■ AVAILABLE DATA:

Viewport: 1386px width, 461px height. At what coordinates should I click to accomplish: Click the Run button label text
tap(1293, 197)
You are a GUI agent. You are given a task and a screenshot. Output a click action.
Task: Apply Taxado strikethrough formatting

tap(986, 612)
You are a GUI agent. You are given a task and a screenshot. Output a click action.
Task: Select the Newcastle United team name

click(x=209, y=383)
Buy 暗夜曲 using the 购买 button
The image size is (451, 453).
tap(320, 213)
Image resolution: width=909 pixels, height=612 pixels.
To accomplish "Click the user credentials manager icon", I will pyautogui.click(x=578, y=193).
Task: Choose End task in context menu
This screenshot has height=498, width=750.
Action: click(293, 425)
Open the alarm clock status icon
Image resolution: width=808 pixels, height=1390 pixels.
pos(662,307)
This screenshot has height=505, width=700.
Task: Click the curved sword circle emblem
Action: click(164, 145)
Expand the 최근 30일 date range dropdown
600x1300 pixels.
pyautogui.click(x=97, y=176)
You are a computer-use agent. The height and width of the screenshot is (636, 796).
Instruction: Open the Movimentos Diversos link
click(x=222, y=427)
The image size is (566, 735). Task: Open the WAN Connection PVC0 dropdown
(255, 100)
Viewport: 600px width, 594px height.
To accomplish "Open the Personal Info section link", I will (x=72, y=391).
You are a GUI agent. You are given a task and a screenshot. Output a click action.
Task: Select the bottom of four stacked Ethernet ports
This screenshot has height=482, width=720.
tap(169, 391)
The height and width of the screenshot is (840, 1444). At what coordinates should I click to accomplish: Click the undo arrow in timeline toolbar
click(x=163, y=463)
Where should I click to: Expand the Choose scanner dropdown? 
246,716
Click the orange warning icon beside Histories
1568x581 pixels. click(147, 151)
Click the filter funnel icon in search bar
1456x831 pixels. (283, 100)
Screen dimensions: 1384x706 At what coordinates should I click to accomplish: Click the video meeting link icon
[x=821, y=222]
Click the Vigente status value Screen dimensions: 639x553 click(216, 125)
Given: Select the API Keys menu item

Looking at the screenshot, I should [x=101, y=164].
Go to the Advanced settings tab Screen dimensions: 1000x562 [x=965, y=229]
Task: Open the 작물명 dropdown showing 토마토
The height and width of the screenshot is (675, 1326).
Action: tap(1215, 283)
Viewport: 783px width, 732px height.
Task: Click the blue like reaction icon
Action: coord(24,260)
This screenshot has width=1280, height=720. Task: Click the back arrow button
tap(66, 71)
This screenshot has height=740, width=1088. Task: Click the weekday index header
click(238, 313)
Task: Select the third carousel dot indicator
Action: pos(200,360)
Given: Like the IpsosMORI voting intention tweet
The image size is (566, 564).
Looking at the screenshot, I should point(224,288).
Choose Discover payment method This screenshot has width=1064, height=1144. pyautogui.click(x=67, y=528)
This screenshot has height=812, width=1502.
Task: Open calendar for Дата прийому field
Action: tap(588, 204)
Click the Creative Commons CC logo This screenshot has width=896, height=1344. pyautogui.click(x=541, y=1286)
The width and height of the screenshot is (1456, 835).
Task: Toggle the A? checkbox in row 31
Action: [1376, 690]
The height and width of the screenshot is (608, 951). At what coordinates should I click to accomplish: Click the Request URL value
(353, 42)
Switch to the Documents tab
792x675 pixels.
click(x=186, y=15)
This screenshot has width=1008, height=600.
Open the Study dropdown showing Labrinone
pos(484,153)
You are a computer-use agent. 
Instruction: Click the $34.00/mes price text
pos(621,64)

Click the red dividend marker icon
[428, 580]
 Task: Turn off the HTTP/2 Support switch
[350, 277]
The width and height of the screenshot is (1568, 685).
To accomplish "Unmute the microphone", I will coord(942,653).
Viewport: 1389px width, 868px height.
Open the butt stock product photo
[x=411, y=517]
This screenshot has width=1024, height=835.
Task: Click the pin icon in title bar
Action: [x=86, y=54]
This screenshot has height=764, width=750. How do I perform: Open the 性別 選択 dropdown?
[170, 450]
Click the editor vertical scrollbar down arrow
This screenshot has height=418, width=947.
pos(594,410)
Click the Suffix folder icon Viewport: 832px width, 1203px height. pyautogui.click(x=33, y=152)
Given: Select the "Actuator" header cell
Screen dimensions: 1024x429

■ WHAT IS REQUIRED: Copy out the records shown above, every one, exactly.

■ RESPONSE AREA:
Viewport: 1386px width, 461px height. At what coordinates should I click to accomplish: Click the Run button label text
tap(1293, 197)
You are a GUI agent. You are given a task and a screenshot. Output a click action.
Task: Apply Taxado strikethrough formatting

tap(986, 612)
You are a GUI agent. You are given a task and a screenshot. Output a click action.
Task: Select the Newcastle United team name

click(x=209, y=383)
Buy 暗夜曲 using the 购买 button
The image size is (451, 453).
tap(320, 213)
Image resolution: width=909 pixels, height=612 pixels.
To accomplish "Click the user credentials manager icon", I will pyautogui.click(x=578, y=193).
Task: Choose End task in context menu
This screenshot has height=498, width=750.
Action: click(293, 425)
Open the alarm clock status icon
Image resolution: width=808 pixels, height=1390 pixels.
pos(662,307)
This screenshot has height=505, width=700.
Task: Click the curved sword circle emblem
Action: click(164, 145)
Expand the 최근 30일 date range dropdown
600x1300 pixels.
pyautogui.click(x=97, y=176)
You are a computer-use agent. The height and width of the screenshot is (636, 796).
Instruction: Open the Movimentos Diversos link
click(x=222, y=427)
The image size is (566, 735). Task: Open the WAN Connection PVC0 dropdown
(255, 100)
Viewport: 600px width, 594px height.
To accomplish "Open the Personal Info section link", I will (x=72, y=391).
You are a GUI agent. You are given a task and a screenshot. Output a click action.
Task: Select the bottom of four stacked Ethernet ports
This screenshot has height=482, width=720.
tap(169, 391)
The height and width of the screenshot is (840, 1444). At what coordinates should I click to accomplish: Click the undo arrow in timeline toolbar
click(x=163, y=463)
Where should I click to: Expand the Choose scanner dropdown? 
246,716
Click the orange warning icon beside Histories
1568x581 pixels. click(147, 151)
Click the filter funnel icon in search bar
1456x831 pixels. (283, 100)
Screen dimensions: 1384x706 At what coordinates should I click to accomplish: Click the video meeting link icon
[x=821, y=222]
Click the Vigente status value Screen dimensions: 639x553 click(216, 125)
Given: Select the API Keys menu item

Looking at the screenshot, I should [x=101, y=164].
Go to the Advanced settings tab Screen dimensions: 1000x562 [x=965, y=229]
Task: Open the 작물명 dropdown showing 토마토
The height and width of the screenshot is (675, 1326).
Action: tap(1215, 283)
Viewport: 783px width, 732px height.
Task: Click the blue like reaction icon
Action: coord(24,260)
This screenshot has width=1280, height=720. Task: Click the back arrow button
tap(66, 71)
This screenshot has height=740, width=1088. Task: Click the weekday index header
click(238, 313)
Task: Select the third carousel dot indicator
Action: pos(200,360)
Given: Like the IpsosMORI voting intention tweet
The image size is (566, 564).
Looking at the screenshot, I should point(224,288).
Choose Discover payment method This screenshot has width=1064, height=1144. pyautogui.click(x=67, y=528)
This screenshot has height=812, width=1502.
Task: Open calendar for Дата прийому field
Action: tap(588, 204)
Click the Creative Commons CC logo This screenshot has width=896, height=1344. pyautogui.click(x=541, y=1286)
The width and height of the screenshot is (1456, 835).
Task: Toggle the A? checkbox in row 31
Action: [1376, 690]
The height and width of the screenshot is (608, 951). At what coordinates should I click to accomplish: Click the Request URL value
(353, 42)
Switch to the Documents tab
792x675 pixels.
click(x=186, y=15)
This screenshot has width=1008, height=600.
Open the Study dropdown showing Labrinone
pos(484,153)
You are a computer-use agent. 
Instruction: Click the $34.00/mes price text
pos(621,64)

Click the red dividend marker icon
[428, 580]
 Task: Turn off the HTTP/2 Support switch
[350, 277]
The width and height of the screenshot is (1568, 685).
To accomplish "Unmute the microphone", I will coord(942,653).
Viewport: 1389px width, 868px height.
Open the butt stock product photo
[x=411, y=517]
This screenshot has width=1024, height=835.
Task: Click the pin icon in title bar
Action: [x=86, y=54]
This screenshot has height=764, width=750. How do I perform: Open the 性別 選択 dropdown?
[170, 450]
Click the editor vertical scrollbar down arrow
This screenshot has height=418, width=947.
pos(594,410)
Click the Suffix folder icon Viewport: 832px width, 1203px height. pyautogui.click(x=33, y=152)
Given: Select the "Actuator" header cell
Screen dimensions: 1024x429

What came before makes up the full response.